Data for the task:
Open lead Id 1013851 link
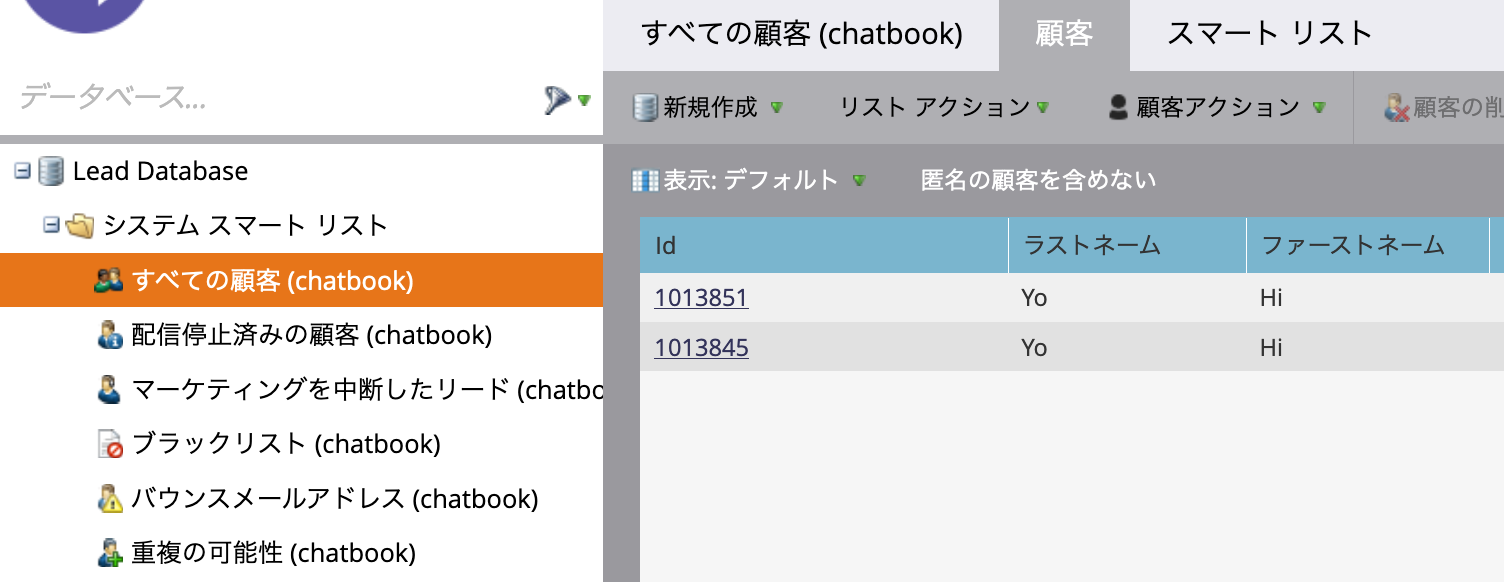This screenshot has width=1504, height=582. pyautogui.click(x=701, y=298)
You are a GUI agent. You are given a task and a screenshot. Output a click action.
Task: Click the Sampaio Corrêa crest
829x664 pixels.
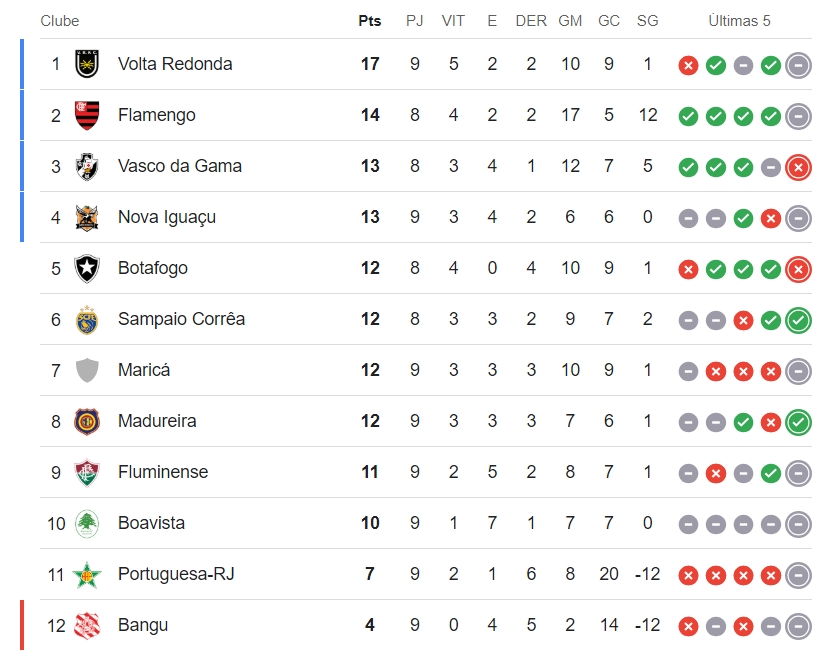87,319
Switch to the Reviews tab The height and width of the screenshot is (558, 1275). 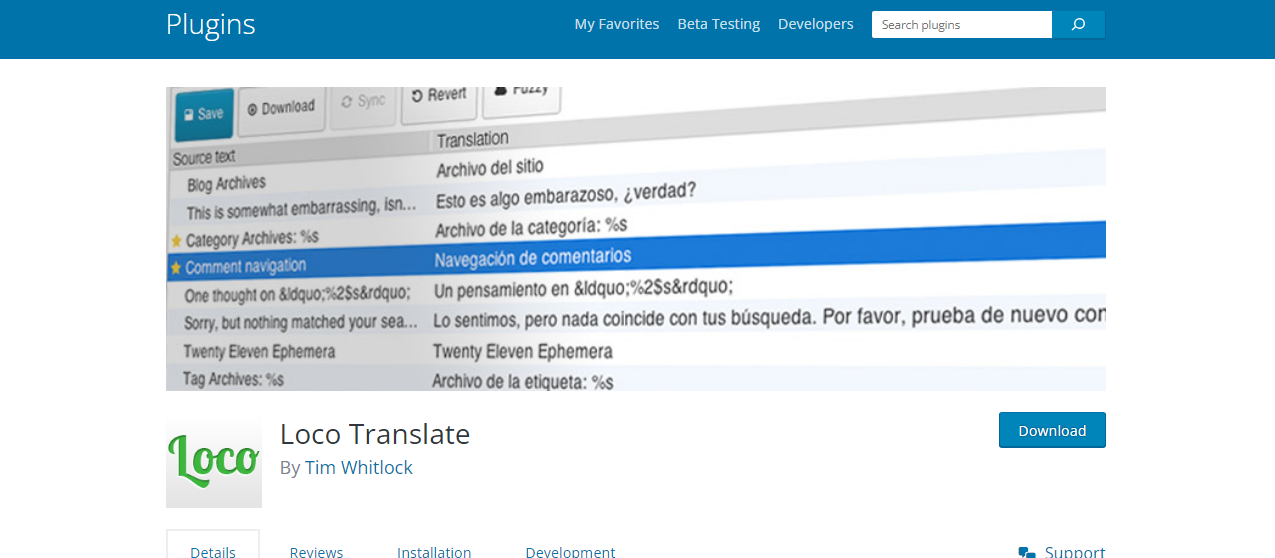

Exercise prompt: What you return must match each record exactly and contain no images.

Answer below:
Open lead Id 1013851 link
This screenshot has width=1504, height=582. pyautogui.click(x=701, y=298)
You are a GUI agent. You are given a task and a screenshot. Output a click action.
Task: Click the Sampaio Corrêa crest
829x664 pixels.
87,319
Switch to the Reviews tab The height and width of the screenshot is (558, 1275). 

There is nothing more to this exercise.